El libro se presenta como una ‘constelación de fragmentos’ más que como un relato lineal. ¿Por qué eligió esta forma?

Soy muy lectora de ensayo y creo que se nota la influencia de haber leído mucha filosofía y de haber estado muy próxima a formas de pensamiento como la de la Generación del 27 o Ramón Gaya, a quien llegué a través del museo. Son reflexiones que no tienen un argumento ni una historia cerrada. Al unirlas todas sí me di cuenta de que había una historia, pero no desde una narración convencional, sino desde una forma de pensamiento.

Se define como una escritura «en voz baja pero con fuerza». ¿Qué lugar ocupa hoy el silencio en un mundo saturado de discurso y opinión?

Me preocupa mucho la ausencia de silencio, tanto interior como exterior. Es un espejo de todo lo que está pasando. No tanto por mí personalmente, sino porque creo que las personas necesitan esa parada y no sabemos generar esa isla de reflexión, de entendernos, de preguntarnos por qué hacemos ciertas cosas y por qué nos conectamos con determinadas cosas.

El silencio ha desaparecido y con él nuestra capacidad de entendernos

El libro habla de ternura, fragilidad y vulnerabilidad. ¿Pueden convertirse en una forma de pensamiento y también de resistencia?

No era un objetivo inicial, pero al cerrar el libro veo claramente esa llamada a aceptar que somos vulnerables, que nos van a pasar muchas cosas y que tenemos que atravesarlas y detenernos. El problema es que solemos pensar la fragilidad como un error o una tara, como si desde ahí no pudiéramos estar operativos. Yo pienso justo lo contrario: desde la fragilidad somos capaces de afrontar lo que nos pasa, de mirarnos hacia fuera y de estar en comunión con una misma y con el entorno.

Habla de la memoria como un acto valiente y tierno. ¿Se puede escribir sobre un pasado herido sin reproducir el dolor?

He podido hacerlo gracias al tiempo. Doy gracias por no haber publicado estos textos antes, porque había un tono rabioso que en su momento me sirvió para entenderme, pero no para compartirlo. A mí me ha servido hacerlo después, desde la calma, entendiendo los procesos y la memoria. Creo que es necesario revisarla, porque si no nos quedamos enganchados una y otra vez.

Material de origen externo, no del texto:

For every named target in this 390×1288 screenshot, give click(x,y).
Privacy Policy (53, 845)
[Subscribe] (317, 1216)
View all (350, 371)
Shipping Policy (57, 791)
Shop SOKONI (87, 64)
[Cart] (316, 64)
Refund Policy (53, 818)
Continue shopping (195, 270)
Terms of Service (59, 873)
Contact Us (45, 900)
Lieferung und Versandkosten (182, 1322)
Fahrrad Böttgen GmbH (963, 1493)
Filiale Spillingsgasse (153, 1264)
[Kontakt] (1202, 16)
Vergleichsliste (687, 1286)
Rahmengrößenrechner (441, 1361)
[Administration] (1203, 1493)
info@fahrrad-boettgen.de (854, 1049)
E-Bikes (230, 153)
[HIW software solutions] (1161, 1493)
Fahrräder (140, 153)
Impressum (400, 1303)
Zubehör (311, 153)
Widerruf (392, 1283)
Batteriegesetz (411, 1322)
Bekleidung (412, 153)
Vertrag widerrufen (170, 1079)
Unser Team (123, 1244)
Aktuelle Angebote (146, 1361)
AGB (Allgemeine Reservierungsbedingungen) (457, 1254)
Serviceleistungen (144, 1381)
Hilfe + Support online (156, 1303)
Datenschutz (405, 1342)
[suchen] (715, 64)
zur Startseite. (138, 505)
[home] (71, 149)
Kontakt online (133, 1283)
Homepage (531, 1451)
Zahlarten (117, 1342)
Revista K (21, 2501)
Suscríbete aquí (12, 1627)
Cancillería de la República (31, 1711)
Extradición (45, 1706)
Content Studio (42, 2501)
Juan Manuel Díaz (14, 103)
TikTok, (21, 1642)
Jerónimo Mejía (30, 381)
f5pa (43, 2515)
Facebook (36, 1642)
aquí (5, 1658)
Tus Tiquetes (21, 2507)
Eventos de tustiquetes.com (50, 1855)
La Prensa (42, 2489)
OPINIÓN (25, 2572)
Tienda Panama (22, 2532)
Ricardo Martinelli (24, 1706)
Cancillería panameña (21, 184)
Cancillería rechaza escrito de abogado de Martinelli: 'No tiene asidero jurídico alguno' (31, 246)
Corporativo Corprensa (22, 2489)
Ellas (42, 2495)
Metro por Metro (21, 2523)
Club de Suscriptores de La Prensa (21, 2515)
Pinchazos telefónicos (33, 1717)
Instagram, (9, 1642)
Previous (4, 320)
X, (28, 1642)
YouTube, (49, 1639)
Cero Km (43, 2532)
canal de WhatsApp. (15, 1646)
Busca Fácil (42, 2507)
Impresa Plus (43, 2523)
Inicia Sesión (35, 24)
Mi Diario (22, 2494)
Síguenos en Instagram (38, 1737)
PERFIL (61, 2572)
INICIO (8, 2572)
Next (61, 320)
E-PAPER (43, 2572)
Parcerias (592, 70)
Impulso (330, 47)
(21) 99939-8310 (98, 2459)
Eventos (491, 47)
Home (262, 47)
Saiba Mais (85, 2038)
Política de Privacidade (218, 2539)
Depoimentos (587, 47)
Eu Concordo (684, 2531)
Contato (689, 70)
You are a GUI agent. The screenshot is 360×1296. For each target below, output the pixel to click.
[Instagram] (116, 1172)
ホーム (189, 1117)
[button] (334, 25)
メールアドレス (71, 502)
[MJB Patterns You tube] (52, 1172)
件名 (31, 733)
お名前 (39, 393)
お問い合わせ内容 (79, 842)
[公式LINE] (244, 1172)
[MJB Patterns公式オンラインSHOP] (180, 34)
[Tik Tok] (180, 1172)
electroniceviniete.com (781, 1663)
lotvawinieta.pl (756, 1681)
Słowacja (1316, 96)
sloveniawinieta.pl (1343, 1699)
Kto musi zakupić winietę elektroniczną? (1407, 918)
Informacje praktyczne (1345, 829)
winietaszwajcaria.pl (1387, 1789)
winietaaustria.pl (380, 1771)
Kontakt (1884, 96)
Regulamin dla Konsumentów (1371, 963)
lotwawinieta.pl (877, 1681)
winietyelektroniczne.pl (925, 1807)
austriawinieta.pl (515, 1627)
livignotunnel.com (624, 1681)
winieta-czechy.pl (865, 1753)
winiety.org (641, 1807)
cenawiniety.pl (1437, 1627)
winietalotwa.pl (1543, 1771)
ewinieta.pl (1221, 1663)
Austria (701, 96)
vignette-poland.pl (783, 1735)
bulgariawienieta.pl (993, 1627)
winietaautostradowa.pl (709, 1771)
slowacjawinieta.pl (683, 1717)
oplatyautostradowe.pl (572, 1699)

En el libro aparecen el cuerpo, la herida, la infancia y la pérdida. ¿Qué papel juega el cuerpo como lugar de conocimiento?

El cuerpo es el espejo. Es como la caja negra de los aviones: registra todos los movimientos y sensaciones. O le prestamos atención o acaba manifestando aquello que no resolvemos.

Revisar la memoria con calma es la única forma de no quedarnos enganchados al dolor

Su trayectoria profesional está muy ligada a la gestión cultural y a lo institucional. ¿Existe diálogo entre esa labor pública y esta escritura tan íntima?

Intento que la parte humana e íntima esté muy presente en lo que organizo o coordino. En artes escénicas, por ejemplo, trabajo ciclos que sacan a la luz las temáticas vulnerables de las obras y las ponen en diálogo con expertos en salud mental, sociología o antropología. Se habla de herida, soledad, deseo o poder. Para mí es una forma directa de conectar mi manera de mirar el mundo con mi trabajo.

Usted apuesta por mundos más humanos, más lentos, más verdaderos. ¿Qué significa hoy vivir más despacio?

Significa poder estar, que ya es un regalo. Pero también observar que algo fuera no está bien. En esa escucha silenciosa veo muchas cosas que podrían cambiar, detenerse, hacerse lentas y no insistir tanto en una urgencia que nos acaba volviendo locos. Hoy en día la lentitud es un privilegio, tener conciencia de que la necesitamos y poder concedérnosla, y desde luego es una forma de resistencia.

El libro se lee como una invitación a volver al centro. ¿Qué significa hoy para usted habitar ese centro?

Es un paso más hacia una tranquilidad muy añorada. Significa entenderme, estar en mí. Y aunque suene curioso porque es mi nombre, significa una victoria: estar donde quería estar, donde sentía que quería estar en mi vida.